Patient's neurological examination showed continuous, patternless, involuntary hyperkinetic movements focally involving the first three digits of the left hand, which were not distractible or entrainable nor associated with an urge to perform the movements. The observed phenomenology was consistent with chorea, which was present at rest, on posture, and while walking and could only be abolished by sleep. Bradykinesia was not detectable on finger tapping whereas mild myoclonic jerks were present at the same site (see Video 1). No involuntary movements were observed in the left foot. Chorea had been present since age 53, with a gradual onset and no spreading or worsening and did not cause major functional limitations to the patient. A CT brain scan showed extensive bilateral basal ganglia and dentate nuclei calcifications, consistent with FD (Fig. 1A,B). A brain MRI demonstrated a hyperintense focal lesion on diffusion-weighted imaging sequences in the periventricular white matter of the left frontal lobe, consistent with a recent lacunar stroke (Fig. 1C,D). Blood calcium, phosphates, vitamin D, and parathyroid hormone were all in the normal range. Blood glocose was within normal limits on admission (95 mg/dL). Despite the unusual presentation, rarer genetic or autoimmune causes of chorea, such as Huntington's disease and antiphospholipid syndrome, were not investigated in view of the absence of family history, normal cognition (Mini–Mental State Examination: 29/30), duration and lack of spreading of the movement disorder (that had been present for the past 12 years), and the patient's age and multiple cardiovascular risk factors.
Figure 1. (A and B) Patient's brain CT scan at age 65, showing extensive bilateral calcification of basal ganglia and dentate nuclei in the cerebellum. (C and D) Patient's brain MRI on admission, demonstrating a left frontal lacunar stroke in the periventricular white matter.

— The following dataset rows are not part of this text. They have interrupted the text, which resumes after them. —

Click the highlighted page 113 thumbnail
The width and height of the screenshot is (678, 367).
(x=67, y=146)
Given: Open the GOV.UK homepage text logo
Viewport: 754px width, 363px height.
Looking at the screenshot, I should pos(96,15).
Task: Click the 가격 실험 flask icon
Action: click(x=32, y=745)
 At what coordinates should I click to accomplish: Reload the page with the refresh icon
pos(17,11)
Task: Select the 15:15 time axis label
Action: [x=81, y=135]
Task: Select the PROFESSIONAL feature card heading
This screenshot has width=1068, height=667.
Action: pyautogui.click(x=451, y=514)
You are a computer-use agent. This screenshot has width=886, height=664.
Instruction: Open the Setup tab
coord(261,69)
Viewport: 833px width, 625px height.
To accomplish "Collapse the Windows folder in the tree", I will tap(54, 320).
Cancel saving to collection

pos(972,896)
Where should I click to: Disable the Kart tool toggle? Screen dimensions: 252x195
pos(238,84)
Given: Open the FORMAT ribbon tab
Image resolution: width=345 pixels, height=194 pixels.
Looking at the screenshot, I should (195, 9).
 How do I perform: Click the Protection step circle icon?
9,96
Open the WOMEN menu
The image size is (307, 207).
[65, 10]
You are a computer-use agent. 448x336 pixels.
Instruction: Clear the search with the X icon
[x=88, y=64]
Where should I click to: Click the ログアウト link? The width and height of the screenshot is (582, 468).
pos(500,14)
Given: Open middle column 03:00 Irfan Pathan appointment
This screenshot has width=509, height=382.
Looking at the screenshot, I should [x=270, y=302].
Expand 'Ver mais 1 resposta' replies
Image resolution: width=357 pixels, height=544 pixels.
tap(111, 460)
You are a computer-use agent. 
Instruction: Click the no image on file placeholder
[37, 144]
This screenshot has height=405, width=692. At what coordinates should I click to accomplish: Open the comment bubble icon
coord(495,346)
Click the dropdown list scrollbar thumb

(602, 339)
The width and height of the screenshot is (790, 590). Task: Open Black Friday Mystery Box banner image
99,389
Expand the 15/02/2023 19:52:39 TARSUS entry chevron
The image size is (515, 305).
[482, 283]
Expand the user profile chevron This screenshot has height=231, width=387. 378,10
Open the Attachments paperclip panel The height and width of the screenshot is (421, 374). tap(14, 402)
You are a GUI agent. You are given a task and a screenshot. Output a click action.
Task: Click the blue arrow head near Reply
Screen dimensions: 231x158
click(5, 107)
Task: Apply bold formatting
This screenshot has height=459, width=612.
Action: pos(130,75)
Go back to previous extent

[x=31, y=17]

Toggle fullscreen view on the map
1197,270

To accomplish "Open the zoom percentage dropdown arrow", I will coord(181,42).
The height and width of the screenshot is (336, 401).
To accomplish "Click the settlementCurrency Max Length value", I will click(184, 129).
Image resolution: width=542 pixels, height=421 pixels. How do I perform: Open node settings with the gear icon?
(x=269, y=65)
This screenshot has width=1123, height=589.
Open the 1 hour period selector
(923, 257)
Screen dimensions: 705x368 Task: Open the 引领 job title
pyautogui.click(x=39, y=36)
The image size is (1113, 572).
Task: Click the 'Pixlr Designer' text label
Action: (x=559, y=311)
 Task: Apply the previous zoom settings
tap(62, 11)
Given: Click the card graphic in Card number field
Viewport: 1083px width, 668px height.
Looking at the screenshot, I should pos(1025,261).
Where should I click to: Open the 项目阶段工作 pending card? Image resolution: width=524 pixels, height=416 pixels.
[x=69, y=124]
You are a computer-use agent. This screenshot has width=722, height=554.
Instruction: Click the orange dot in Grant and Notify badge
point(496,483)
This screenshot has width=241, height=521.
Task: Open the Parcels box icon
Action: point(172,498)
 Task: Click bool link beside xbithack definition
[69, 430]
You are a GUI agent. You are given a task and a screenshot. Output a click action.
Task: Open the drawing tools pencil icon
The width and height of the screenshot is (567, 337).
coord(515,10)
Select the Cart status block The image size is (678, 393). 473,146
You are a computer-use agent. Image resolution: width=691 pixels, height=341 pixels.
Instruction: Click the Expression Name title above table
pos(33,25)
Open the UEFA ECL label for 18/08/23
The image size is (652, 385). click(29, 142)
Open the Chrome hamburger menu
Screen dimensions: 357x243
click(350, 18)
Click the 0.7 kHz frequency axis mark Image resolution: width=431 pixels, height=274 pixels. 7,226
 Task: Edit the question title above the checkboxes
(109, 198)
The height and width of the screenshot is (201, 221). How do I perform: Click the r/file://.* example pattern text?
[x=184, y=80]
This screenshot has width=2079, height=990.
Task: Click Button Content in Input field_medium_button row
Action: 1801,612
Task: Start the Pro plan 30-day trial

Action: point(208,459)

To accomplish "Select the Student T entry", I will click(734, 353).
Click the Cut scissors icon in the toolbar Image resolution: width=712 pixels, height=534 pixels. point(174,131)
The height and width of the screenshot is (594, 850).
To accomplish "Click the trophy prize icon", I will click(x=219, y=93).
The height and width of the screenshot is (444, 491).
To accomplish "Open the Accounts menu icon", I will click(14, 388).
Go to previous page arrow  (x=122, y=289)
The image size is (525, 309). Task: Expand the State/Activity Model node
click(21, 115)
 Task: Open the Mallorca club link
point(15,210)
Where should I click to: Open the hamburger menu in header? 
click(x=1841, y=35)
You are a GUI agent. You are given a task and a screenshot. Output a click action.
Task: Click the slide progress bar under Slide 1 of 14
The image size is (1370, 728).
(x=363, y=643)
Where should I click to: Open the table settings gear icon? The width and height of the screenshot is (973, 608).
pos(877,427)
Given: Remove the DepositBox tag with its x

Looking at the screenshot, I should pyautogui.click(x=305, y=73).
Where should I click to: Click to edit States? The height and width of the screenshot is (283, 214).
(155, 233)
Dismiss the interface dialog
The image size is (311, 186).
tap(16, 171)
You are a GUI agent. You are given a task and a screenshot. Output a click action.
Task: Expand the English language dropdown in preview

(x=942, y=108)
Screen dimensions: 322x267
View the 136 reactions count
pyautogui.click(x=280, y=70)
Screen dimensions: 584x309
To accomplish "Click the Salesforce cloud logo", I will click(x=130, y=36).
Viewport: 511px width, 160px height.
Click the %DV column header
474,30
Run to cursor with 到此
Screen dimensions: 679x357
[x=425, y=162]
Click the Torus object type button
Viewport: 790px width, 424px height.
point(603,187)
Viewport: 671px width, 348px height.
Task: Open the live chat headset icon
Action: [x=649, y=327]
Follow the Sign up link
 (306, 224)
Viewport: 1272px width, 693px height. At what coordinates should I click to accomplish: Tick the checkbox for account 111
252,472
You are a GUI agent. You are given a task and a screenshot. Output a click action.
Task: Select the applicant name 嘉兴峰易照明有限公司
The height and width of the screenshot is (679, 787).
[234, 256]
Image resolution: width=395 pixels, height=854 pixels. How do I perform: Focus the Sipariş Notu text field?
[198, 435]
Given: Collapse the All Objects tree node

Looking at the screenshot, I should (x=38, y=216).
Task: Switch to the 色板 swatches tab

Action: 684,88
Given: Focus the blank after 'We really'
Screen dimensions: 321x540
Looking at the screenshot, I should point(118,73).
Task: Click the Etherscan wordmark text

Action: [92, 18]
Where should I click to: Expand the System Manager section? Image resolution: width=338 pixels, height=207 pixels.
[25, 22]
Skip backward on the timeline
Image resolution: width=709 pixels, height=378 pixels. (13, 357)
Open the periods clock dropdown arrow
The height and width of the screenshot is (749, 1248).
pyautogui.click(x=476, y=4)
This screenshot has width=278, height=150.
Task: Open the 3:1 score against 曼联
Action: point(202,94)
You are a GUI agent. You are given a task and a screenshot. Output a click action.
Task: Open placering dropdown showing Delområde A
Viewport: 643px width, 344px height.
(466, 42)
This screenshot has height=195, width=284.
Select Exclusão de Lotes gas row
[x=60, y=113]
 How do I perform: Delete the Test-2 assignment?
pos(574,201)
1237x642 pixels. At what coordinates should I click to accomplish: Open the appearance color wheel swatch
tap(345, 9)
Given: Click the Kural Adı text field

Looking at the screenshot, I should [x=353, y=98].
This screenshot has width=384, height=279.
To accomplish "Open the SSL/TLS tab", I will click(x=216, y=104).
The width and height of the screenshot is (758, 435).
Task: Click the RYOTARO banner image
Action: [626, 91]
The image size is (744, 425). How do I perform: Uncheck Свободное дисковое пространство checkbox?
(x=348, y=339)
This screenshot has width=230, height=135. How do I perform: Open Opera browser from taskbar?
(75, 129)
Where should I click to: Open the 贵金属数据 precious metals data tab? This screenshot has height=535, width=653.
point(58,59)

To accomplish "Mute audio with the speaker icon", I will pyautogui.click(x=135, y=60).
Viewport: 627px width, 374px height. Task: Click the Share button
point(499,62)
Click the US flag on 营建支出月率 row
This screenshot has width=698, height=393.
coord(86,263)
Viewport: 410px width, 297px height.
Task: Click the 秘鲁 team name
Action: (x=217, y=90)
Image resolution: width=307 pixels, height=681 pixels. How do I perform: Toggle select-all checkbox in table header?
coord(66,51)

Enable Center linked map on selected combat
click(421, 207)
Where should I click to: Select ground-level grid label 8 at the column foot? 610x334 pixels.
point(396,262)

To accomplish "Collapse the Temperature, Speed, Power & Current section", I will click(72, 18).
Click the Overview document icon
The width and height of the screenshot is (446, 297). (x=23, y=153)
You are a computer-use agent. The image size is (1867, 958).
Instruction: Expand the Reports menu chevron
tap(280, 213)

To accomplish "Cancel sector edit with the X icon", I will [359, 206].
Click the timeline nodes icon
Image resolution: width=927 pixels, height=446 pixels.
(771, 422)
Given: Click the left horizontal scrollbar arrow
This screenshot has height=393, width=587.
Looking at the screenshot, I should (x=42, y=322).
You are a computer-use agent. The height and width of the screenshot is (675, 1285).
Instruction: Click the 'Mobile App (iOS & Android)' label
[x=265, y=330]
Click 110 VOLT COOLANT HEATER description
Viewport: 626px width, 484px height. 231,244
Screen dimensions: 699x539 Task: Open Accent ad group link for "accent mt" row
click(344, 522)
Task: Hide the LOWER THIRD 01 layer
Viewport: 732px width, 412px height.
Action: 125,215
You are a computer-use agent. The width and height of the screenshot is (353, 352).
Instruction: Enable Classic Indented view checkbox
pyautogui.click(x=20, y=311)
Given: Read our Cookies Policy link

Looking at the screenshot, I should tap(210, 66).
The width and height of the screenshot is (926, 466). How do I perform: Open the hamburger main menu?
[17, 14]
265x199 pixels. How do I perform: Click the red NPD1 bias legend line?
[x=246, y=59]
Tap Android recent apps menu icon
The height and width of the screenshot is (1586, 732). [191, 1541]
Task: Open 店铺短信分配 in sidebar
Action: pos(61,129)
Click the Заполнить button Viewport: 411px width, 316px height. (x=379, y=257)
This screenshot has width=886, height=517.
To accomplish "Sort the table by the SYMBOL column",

Genetic analysis revealed a missense mutation in the SLC20A2 gene (c.338C>G), which creates a premature stop codon in the coding protein (p.Ser113*), and was previously reported in association with an atypical parkinsonian phenotype. Other family members were not available for genetic testing.
Isolated hyperkinetic movement disorders have only rarely been described as a manifestation of FD since the identification of the first three causative genes. Nicolas et al. found 10 SLC20A2-positive patients, of whom 1 had dystonia and 1 orofacial dyskinesias. Among 15 PDGFRB-positive subjects, only 1 was reported to have chorea, but no details on the distribution of movement disorders were available. Interestingly, also, paroxysmal dystonia has been reported in FD with and without SLC20A2 mutations.[6-8]
Recently published genetic screenings demonstrated poor correlation between the site and extension of brain calcifications and clinical symptoms in FD, with patients showing no or minor abnormalities on examination despite extensive calcium deposition. Here, we report on an unusual clinical phenotype of FD, with adult-onset focal unilateral chorea despite extensive bilateral calcifications in the striatum and dentate nuclei. This case confirms the clinical heterogeneity of FD, broadening the spectrum of hyperkinetic movement disorders associated with SLC20A2 mutations. To the best of our knowledge, a similar phenotype has not been previously reported on in SLC20A2-positive patients.